Most historians have it wrong. It was the end of the Lowell Experiment, not the beginning that marked the advent of full-scale industrial change in America: an age of coal, steam, and immigrant labor. While the factory system was evolving in the Northeast, the entire country experienced a market revolution that tied the expanding nation together with roads, canals and railroads, and created modern capitalism.

“This commercial revolution revolved around an axis that ran from New York on the coast to Chicago in the heartland. It’s in this geographic corridor, and the Ohio and Mississippi Valleys that serviced it, that the commercial revolution of the early 19th century was concentrated. In 1830, when they began to be make contact with one another, New York and Chicago were vastly different places. New York was a thriving commercial center of almost a quarter of a million people.

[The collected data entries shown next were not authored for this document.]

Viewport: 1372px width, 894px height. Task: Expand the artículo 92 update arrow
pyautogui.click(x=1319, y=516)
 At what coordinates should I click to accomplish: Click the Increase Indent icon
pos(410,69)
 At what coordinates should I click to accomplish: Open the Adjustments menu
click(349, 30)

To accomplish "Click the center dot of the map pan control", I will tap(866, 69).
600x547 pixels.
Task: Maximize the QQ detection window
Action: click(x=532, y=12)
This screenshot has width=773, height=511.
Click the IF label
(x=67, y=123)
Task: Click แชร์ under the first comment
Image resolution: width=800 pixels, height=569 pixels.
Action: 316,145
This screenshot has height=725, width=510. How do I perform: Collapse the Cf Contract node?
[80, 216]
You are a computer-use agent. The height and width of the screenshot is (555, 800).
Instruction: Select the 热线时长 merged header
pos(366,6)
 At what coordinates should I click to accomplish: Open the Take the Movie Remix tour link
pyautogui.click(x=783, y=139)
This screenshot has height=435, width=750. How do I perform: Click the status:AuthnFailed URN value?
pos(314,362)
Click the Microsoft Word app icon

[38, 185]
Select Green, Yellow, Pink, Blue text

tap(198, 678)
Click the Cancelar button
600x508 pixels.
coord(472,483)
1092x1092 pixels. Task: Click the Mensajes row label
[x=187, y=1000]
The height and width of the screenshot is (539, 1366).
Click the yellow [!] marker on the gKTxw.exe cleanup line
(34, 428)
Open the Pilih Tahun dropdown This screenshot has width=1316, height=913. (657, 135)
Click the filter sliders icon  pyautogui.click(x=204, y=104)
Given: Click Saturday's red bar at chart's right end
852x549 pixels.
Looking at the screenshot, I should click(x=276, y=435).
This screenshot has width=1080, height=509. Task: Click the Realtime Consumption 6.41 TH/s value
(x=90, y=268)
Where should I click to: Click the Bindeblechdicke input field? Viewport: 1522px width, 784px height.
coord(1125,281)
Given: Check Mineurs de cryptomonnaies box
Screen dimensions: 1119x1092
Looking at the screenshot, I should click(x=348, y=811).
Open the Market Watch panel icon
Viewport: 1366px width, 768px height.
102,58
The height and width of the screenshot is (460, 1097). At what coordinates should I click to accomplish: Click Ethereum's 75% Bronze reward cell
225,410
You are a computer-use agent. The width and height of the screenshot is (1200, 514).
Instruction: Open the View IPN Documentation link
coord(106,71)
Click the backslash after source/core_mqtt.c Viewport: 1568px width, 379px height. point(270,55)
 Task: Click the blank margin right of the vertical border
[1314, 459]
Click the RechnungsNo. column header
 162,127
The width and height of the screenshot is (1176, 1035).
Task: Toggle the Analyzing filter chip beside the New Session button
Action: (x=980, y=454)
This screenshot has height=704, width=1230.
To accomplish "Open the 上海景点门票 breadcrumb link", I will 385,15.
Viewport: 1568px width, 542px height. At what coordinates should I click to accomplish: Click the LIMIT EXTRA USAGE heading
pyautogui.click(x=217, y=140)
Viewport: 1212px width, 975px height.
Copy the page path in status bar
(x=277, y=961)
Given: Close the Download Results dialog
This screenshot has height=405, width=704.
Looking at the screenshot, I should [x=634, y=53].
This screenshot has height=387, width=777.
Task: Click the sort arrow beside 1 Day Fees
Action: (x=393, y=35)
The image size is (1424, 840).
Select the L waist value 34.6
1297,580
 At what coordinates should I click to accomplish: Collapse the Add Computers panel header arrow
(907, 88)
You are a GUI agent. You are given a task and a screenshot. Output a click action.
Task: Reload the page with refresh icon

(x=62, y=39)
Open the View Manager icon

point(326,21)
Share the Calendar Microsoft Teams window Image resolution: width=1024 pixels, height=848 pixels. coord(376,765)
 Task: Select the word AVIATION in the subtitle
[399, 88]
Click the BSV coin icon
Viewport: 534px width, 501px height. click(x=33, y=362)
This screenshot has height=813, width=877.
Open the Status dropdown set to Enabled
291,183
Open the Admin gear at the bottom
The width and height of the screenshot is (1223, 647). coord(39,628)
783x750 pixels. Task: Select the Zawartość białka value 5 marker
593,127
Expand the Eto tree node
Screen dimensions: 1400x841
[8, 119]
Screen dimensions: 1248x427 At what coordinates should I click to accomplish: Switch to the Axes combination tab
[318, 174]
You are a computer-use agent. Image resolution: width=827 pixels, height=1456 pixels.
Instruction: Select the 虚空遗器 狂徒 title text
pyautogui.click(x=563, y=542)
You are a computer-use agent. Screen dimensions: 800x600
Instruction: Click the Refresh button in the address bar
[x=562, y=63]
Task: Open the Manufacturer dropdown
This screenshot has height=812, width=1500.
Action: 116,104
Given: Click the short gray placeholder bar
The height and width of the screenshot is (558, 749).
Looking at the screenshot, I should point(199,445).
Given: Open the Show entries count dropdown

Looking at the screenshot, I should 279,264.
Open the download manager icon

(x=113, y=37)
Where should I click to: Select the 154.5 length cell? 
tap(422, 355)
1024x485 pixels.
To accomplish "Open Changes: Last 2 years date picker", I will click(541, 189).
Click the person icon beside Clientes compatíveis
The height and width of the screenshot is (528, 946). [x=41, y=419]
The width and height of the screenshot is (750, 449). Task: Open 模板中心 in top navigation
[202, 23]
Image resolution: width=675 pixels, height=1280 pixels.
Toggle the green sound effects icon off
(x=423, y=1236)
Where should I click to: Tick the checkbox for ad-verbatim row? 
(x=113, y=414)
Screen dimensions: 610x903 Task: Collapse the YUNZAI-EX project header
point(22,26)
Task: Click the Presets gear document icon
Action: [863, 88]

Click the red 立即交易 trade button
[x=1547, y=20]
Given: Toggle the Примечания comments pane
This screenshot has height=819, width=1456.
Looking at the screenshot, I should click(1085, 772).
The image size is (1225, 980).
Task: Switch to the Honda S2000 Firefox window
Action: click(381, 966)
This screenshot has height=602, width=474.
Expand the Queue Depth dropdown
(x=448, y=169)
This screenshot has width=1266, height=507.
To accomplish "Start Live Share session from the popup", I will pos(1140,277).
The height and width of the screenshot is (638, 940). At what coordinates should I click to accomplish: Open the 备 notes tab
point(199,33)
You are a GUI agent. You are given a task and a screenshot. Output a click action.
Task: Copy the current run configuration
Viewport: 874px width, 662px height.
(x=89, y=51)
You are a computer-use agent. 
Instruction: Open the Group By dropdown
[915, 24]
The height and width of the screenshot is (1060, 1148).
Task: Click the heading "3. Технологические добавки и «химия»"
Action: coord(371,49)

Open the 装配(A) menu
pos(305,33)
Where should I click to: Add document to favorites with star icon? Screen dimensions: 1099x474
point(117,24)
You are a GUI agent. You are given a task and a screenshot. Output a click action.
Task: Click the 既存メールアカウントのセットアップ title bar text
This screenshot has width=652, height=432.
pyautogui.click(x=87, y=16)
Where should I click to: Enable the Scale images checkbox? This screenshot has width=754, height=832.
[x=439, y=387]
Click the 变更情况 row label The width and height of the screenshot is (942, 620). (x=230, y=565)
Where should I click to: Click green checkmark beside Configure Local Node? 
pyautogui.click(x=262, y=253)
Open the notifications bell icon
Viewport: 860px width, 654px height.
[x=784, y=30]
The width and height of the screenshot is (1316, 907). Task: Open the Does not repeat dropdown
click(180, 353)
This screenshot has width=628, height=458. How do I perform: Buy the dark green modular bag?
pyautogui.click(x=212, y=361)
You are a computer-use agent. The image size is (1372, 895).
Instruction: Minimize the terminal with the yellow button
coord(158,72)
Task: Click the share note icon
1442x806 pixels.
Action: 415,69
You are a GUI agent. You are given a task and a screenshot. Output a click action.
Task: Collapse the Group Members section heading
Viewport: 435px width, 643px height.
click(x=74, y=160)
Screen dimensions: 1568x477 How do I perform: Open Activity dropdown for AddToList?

It had a spectacular gift from nature; a spacious, sheltered, deep-water port that was connected to the interior of the country by the majestic Hudson River. And its aggressive merchants exploited this location to maximum advantage, making New York the country’s leading export and import center, America’s capital of commerce. New York was a city of the sea with an economic empire that was about to get far larger.

In 1825, the Erie Canal had opened for business from Buffalo on Lake Erie, to Albany at the northern end of the navigable portion of the Hudson River. This made New York the only port on the Atlantic coast linked by water to what was then the American West, a thinly settled area across the Appalachians and extending out to a small settlement at the southern end of Lake Michigan – Chicago.

The Erie Canal lowered shipping costs tremendously. Now pioneering farmers in the West could ship their grain, lumber, and salted pork through frontier lake ports like Detroit, all the way to New York. And New York could trans-ship them almost anywhere in the world with its magnificent merchant fleet. The canal that helped make New York the country’s busiest saltwater port would soon make Chicago the country’s busiest freshwater port.

But in 1830, there was no city of Chicago. Chicago then was an isolated fur trading post on the far edge of American settlement, a dismal prairie swamp located on a small river, the Chicago River, that fed into Lake Michigan. The richest man in New York, the visionary Jacob Astor, had extended his fur trading empire out to Chicago, but the destinies of these two places would be more tightly connected in future years.

Nature had paved the way, eons ago, during the last Ice Age. When the glaciers that covered the northern part of the continent began to melt, they created a rushing river that swept south from the Great Lakes and cut a gap through the Appalachian Mountains – the Mohawk Pass. Early, intrepid settlers, the Erie Canal, and later, railroads running between New York and Chicago, passed through this gap.

Because of the Mohawk Pass, there’s no mountain barrier between New York and Chicago, as there is between other eastern ports and Chicago. This gave New York a huge advantage over its rival Eastern cities and united the economic destinies of New York and Chicago.

The completion of the Erie Canal prompted the newly-formed state of Illinois to begin a canal project of its own. It would build a canal from the Chicago River down to the Illinois River, which flows into the Mississippi. This canal would create an all-freshwater highway from New York down to New Orleans, with Chicago situated at one of its key junctions. It was rumors of this canal that first brought New York speculators to Chicago to assess its economic potential.

What they saw didn’t impress them. Because of the drainage problems, most of the place was underwater for a good part of the year. And most of the inhabitants were wild, hard-drinking French Canadians who had married into local tribes. The place had three raucous taverns but no church or schoolhouse.

The only thing Chicago had going for it was its location, but that was enough to interest New York money. Chicago’s river gave it a protected harbor. And that river ran south and would, with the building the new canal, become an open door into the Tallgrass Prairie, the most splendidly endowed agricultural region in the world. With the canal, Chicago could become a jumping-off point for the settlement of a great part of the Thomas Jefferson’s Louisiana Purchase.